Затем каждый выковырял из парадного угла собора по камешку и швырнул в чужака. Ещё надеялись они расколоть его, чтобы из непонятной оболочки вылупился обыкновенный человек с грехами и речами, как у прочих. Но камни, ударяясь о казнимого, все до одного превратились в птиц и со свистом упорхнули за облака. Только несколько светлых колотых ранок осталось на голове еретика, словно холодные созвездия высыпались на полночное небо.

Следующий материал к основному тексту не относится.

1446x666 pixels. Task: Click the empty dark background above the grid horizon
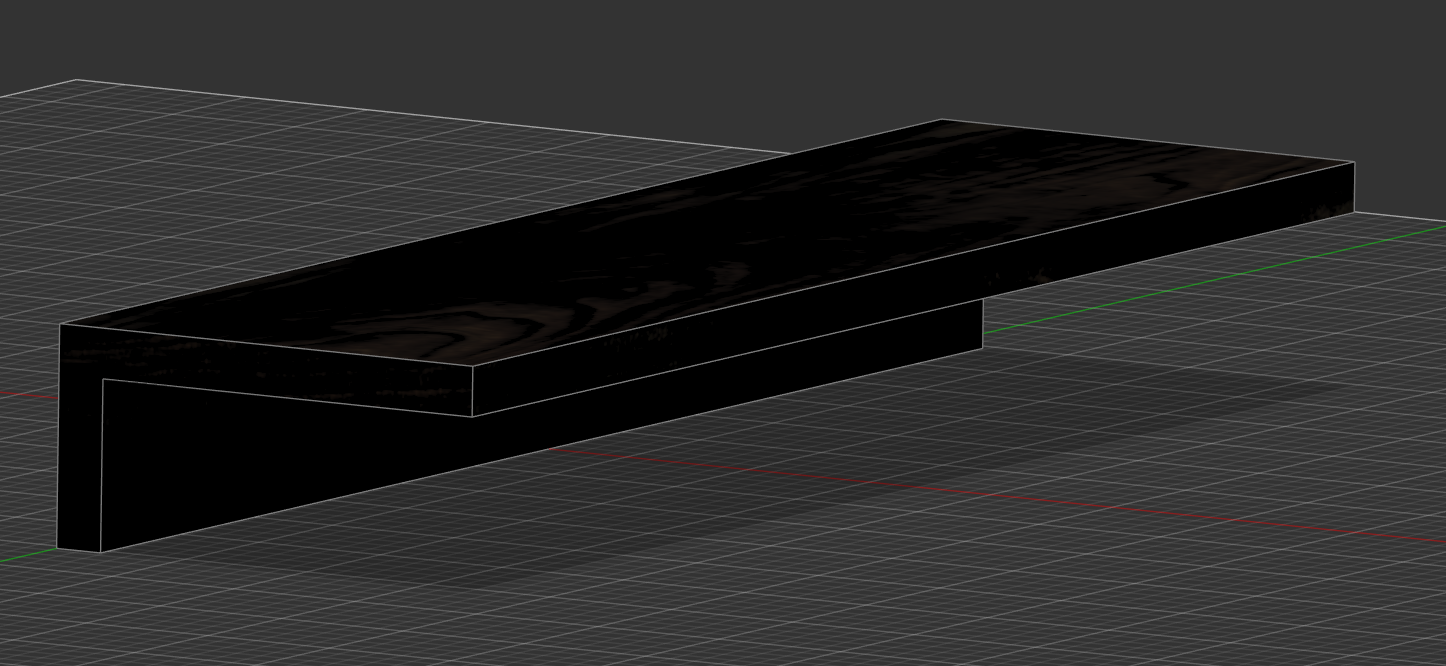tap(700, 50)
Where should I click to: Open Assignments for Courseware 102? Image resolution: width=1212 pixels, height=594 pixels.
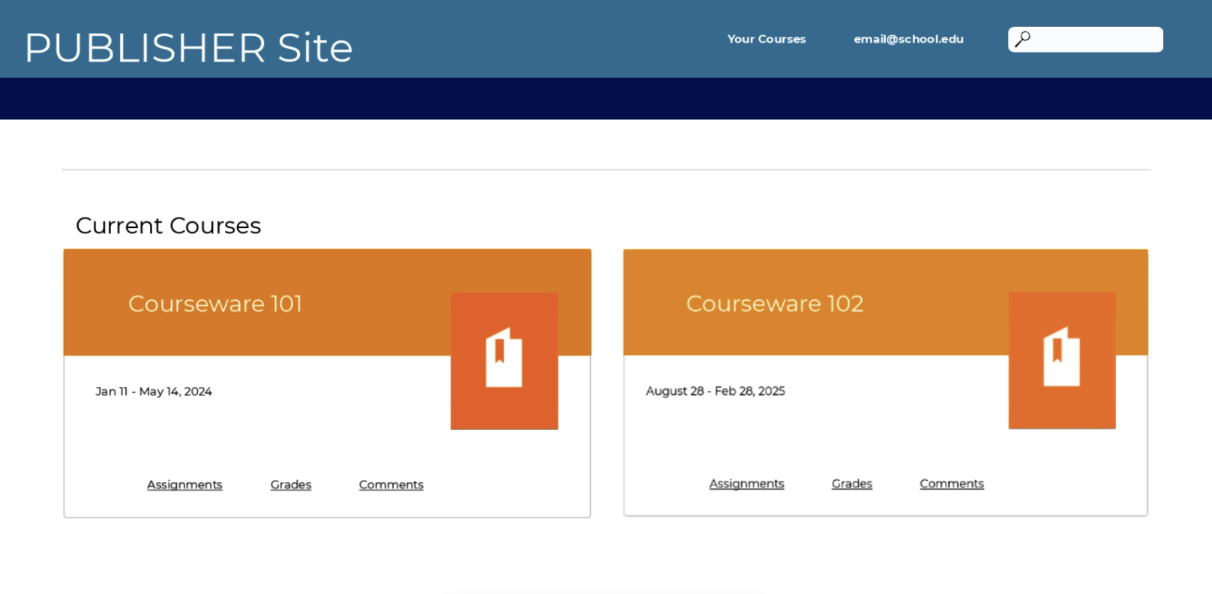747,483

Ещё сильнее ужаснулись собравшиеся. Решились на последнее средство: предать колдуна сатане во изнеможение плоти. Отщипнули от честного древа по щепке, сложили среди площади и подожгли. Хотели колдуна силой вести, а он подождал, пока пламя хорошо разгорится, сам внутрь него зашёл и руки сложил на груди. Стал закаляться, белеть, ещё больше разбух – наконец дохнул как-то легко, прозвенел на прощание и лопнул. Во все стороны брызнули вместо мяса с кровью чистые осколки, и многим из стоявших на площади такой осколок вонзился прямо в сердце. Охнули они и поникли. Огонь от костра тоже поник и потух, осталось на пепелище только ветхое тряпьё

Один епископ успел сердце сжать, потому что был всегда настороже. Осколок его только в грудь ударил, оглушив. Отнесли епископа в келью, уложили в постель. Три дня он метался в горячке, наконец растаявшвя его плоть растеклась жижицей, лишь на месте сердца остался чёрный алмаз. Особо благочестивые граждане ту жижицу собрали в драгоценный сосуд и теперь по капле добавляют в причастие, а алмаз вправили в основание алтаря и, приходя в церковь, коленопреклоненно лобызают его, чтобы получить откровение и благословение свыше. Славят своего святого наставника за чудесные дары, за чистоту чистоту и твёрдость веры. К слову, места для поклонения теперь хватает всем, ибо церковь раскололась, оставив только избранных, коих, впрочем, немало и становится больше.

Те же, кто принял в сердце правдивый осколок, со временем, отряхнув прах от ног, ушли искать себе новые дороги и дома. В отражении осколка и мир, и сам смотрящий оказываются совсем не таковы, как принято считать: прямое меняется местами с кривым, чёрное – с белым, живая вода с мёртвой, любовь – с лестью…

Недолго запутаться, тем более, что существовать с осколком в сердце больно, и хочется от него внутренне отвернуться. Но увидеть мир и себя по-старому уже труднее да и по сути страшнее, чем по-новому. Говорят, те, кто особенно стойко носят свой осколок, не отворачивая внутреннего взора, часто ложатся спать в слезах. Но в в пространстве тонких снов их встречает радостный старец в белых одеждах, чтобы в утешение вместе полюбоваться на небеса небес и воды, которые превыше небес.

Наконец, у самых отважных осколок пускает корни, и сердце оттого по крупице преобразуется в ясный светильник, ровно озаряющий тело и через него – всё, что доступно взгляду. Может быть, и ты, читающий, –  из таких храбрецов, или один из них тебя просветил при встрече.